Those Signing Gloves Are Not That Great

I’m sure you’ve seen these signing gloves that have gone viral on the internet. Or these ones. They are worn on the hands and translate signs into speech. Seems like pretty amazing technology, right? Well, the truth is, these gloves are not that great. Here’s why:

  1. As might appear obvious, these gloves translate only the signs themselves. This means that depending on what handshape you’re using and where your hands are in space, the gloves can determine what you’re signing and translate it. There is a glaring problem here, however. If you know American Sign Language, you know that the signs themselves hold only a fraction of the meaning. There is rich language in the eyebrows, the mouth, the body, and the manner in which the signs are produced. For example, moving your eyebrows can change a question to a statement. Signing the same sign harder and faster can denote a synonym. Pulling your lips back indicates something that happened recently, a form of tense. Moving your body from one side to the other can depict a list. All of this would be lost on the gloves, therefore leaving the signer with a robotic caveman-like production of their ASL.

  2. The programmers of these gloves do not know American Sign Language. In one sample video of how the gloves worked, the creator signed a simple sentence in Signed Exact English (SEE), not ASL. SEE and ASL are very different; while ASL is a language, SEE is not. The programmers not only did not know this vital distinction, but even programmed the signs wrong. In the sample video, the gloves were programmed to say “my” when the person signed “I.” Imagine if I were creating a product that translated French without knowing any French. Or, if I did know some French, I didn’t think to ask native French speakers if my product made sense when it produced their language. This leads into my next point:

  3. The gloves’ designers are not Deaf, nor did they incorporate the opinions of Deaf people into their design. For a product that purports to help a group of people, it should at the very least enlist the opinion of that group of people. If a Deaf person had been consulted on this project, I am sure they would have made all the points I am making right now.

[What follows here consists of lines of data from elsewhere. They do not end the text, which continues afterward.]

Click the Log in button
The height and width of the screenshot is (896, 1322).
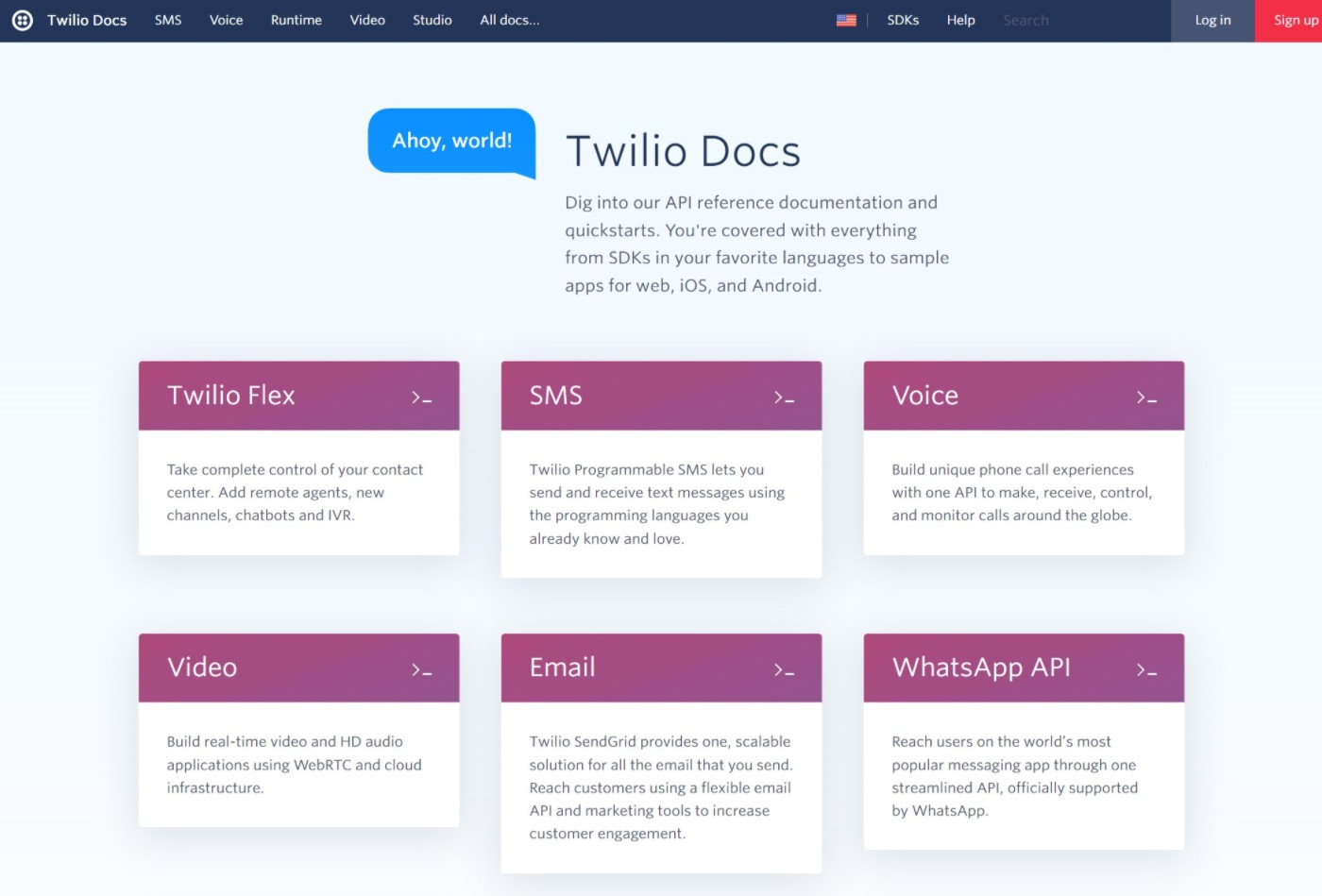[x=1212, y=20]
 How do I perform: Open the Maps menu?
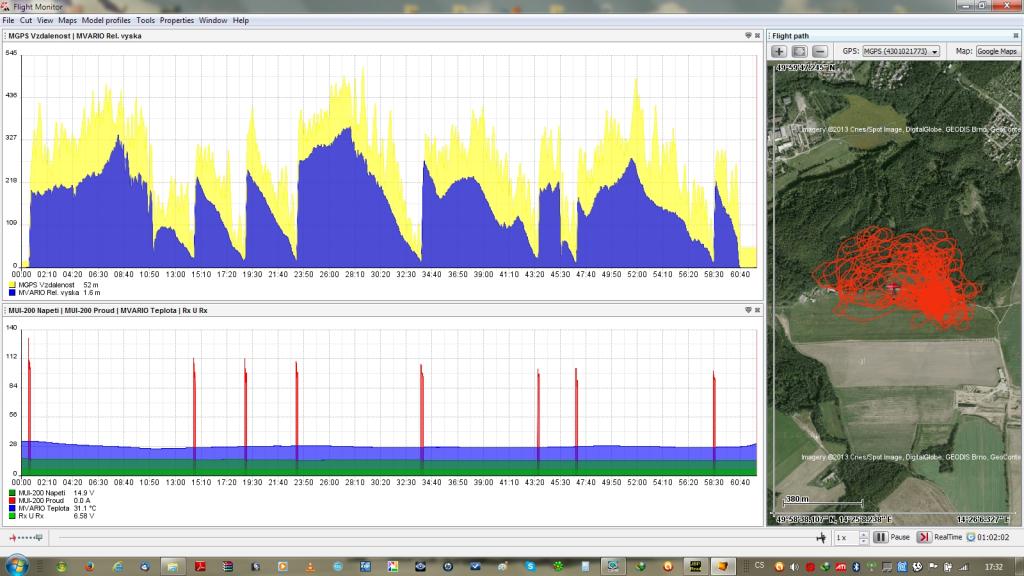67,20
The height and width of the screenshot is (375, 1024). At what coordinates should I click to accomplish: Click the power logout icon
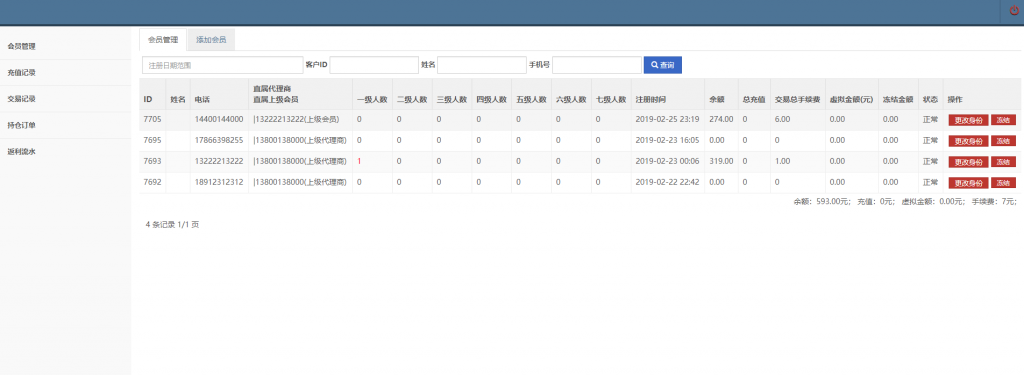[1014, 11]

  4. Any conversation with someone wearing these gloves would be a monologue. That is: the person wearing the gloves would have to be Deaf, right? Imagine they sign to a hearing person and the gloves (somehow) translate the signs into speech. The hearing person received the message, but how will they respond? If they speak their answer, the Deaf person cannot hear it. The hearing person can’t sign their response back because they clearly don’t know ASL or they wouldn’t need a Deaf person to be wearing signing gloves. They could write their response, but then why didn’t they just write the whole conversation?

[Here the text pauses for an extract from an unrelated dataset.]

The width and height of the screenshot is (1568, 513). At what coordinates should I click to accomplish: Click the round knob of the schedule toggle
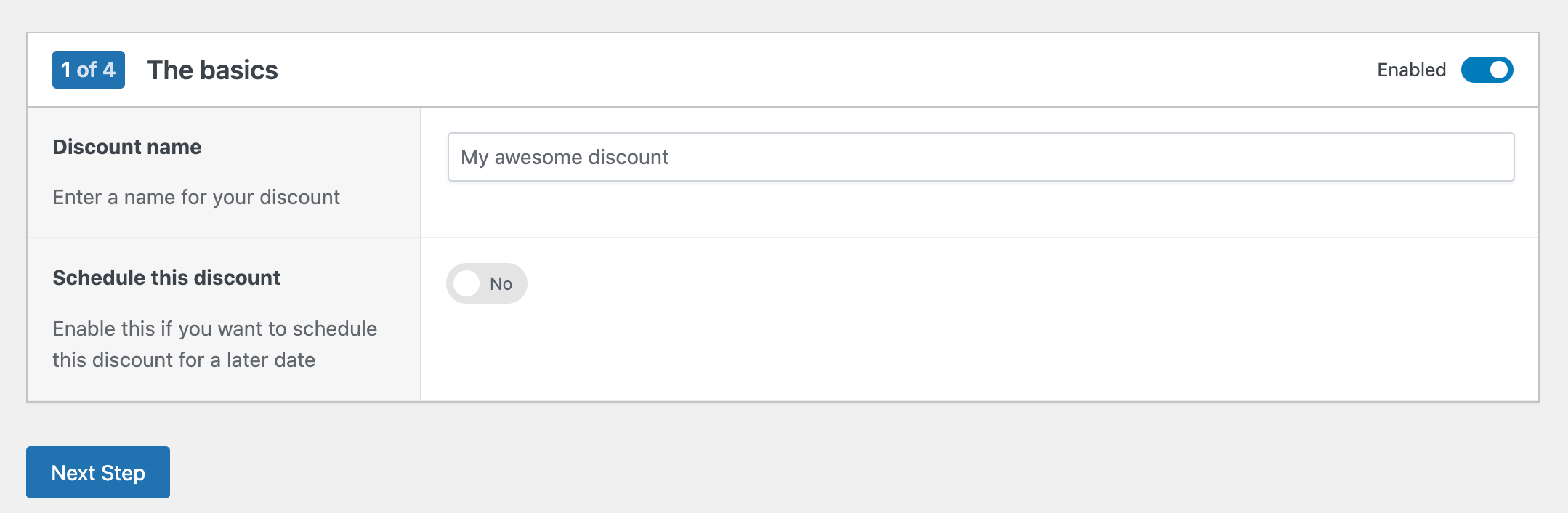pos(466,283)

  5. The gloves’ mere existence perpetuates a mindset that Deaf people are required to accommodate to hearing folks’ language abilities. Why is it the duty of a Deaf person to wear gloves that “translate” their language when it’s just as easy for a hearing person to learn a few signs? It also perpetuates the idea that ASL is comprised of a bunch of signs. It’s not— in fact, it’s comprised of a multitude of complex linguistic signals, just like any other language.

So before you share these viral articles about gloves that can translate signs into speech, take a second and ask a Deaf person you know what they think about it. I have a feeling they’ll tell you that those signing gloves are not that great.